- TASK INSTRUCTIONS -
All lines that hold the string "agent" should be copied. Find them in the listing below.

- DATA UNDER STUDY -

▼

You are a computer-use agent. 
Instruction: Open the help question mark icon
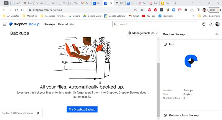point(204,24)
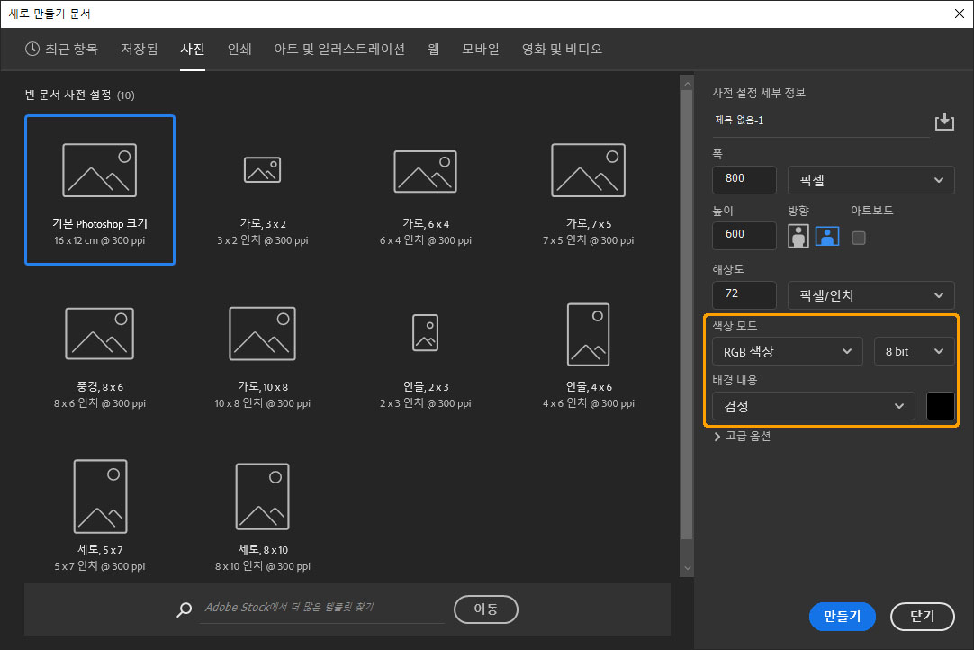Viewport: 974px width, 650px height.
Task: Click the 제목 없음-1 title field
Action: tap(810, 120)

▲
▼

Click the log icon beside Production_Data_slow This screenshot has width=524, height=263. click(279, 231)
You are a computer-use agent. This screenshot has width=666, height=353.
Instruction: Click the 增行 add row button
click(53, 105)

▲

- TASK RESULT -
You are a computer-use agent. 
You are a computer-use agent. This screenshot has width=666, height=353.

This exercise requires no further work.